Junge Leute entdecken Schiller

Berlin. Die Schillerfeste haben im Schiller-Institut eine 20jährige Tradition.

Schon 1984 wurde Schillers 225. Geburtstag in zahlreichen deutschen (und einigen amerikanischen) Städten mit großen Umzügen gefeiert. Lange Züge festlich geschmückter Wagen, Musikkapellen, Abgeordnete von Vereinen und Innungen, sogar Schulklassen zogen durch die Straßen. Die Attraktion in Berlin stellte eine mehrstöckige Torte von fast 1,5 m Durchmesser dar, gespendet von einem der ersten Cafés der Stadt, die auf einem der Wagen mitfuhr und anschließend mit großem Genuß von der Geburtstagsgesellschaft verzehrt wurde.

Die Schillerfeste in diesem Jahr markieren eine Zäsur, denn diesmal wurde das Programm zum überwiegenden Teil von Jugendlichen bestritten. So auch in Berlin, das in der Zwischenzeit zur deutschen Hauptstadt und zu einem Zentrum der europäischen LaRouche-Jugendbewegung (LYM) aufstieg.

Der Ernst und die Begeisterung, mit dem sich die Jugendlichen Schillers großen Ideen von Universalgeschichte, von Freiheit und Menschenliebe widmen, setzten viele in Erstaunen. "Wie schaffen Sie es, daß Jugendliche sich mit Schiller befassen?" lautete die Frage, die am häufigsten von den Zuschauern gestellt wurde. Dabei braucht man die Jugendlichen nur mit Schiller bekannt zu machen, das übrige erledigt sich fast von selbst. Schon allein Schillers leidenschaftliche, bildreiche Sprache reißt junge Leute hin, viel mehr noch seine großen Ideen von Freiheit, Menschenglück und Selbstvervollkommnung - Ideen, die jungen Menschen ohnehin im Kopf herumgehen und gewissermaßen auf vorbereiteten Boden fallen.

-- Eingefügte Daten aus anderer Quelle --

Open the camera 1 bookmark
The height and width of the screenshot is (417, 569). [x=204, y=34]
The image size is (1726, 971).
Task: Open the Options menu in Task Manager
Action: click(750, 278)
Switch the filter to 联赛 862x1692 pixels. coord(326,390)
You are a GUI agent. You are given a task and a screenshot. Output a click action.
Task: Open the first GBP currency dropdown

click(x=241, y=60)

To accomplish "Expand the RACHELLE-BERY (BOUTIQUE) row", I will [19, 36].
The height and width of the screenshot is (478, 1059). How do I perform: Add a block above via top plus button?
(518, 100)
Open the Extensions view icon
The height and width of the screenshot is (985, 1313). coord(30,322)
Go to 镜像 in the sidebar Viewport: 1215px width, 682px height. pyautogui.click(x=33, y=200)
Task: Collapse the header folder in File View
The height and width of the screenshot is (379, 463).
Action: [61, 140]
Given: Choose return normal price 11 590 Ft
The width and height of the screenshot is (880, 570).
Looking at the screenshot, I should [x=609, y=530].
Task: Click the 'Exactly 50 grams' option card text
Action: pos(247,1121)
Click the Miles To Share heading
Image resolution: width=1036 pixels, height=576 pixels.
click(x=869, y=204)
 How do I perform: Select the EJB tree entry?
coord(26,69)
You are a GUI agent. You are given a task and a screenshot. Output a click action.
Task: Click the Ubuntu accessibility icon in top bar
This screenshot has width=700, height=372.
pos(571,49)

In diesem Alter möchte jeder noch ein Genie werden, möchte große Taten vollbringen, und die Frage "Wie wird man ein Genie?" bewegt jedes junge Gemüt. Schiller beschäftigte sich sein ganzes Leben hindurch mit dieser Frage, angefangen bei seiner Dissertation an der Karlsschule in Stuttgart, als er gerade mal 20 Jahre zählte. Ein Genie, so sagt er uns, wird sich immer in erster Linie als geistiges Wesen begreifen, wird das Materielle durch Ideen beherrschen.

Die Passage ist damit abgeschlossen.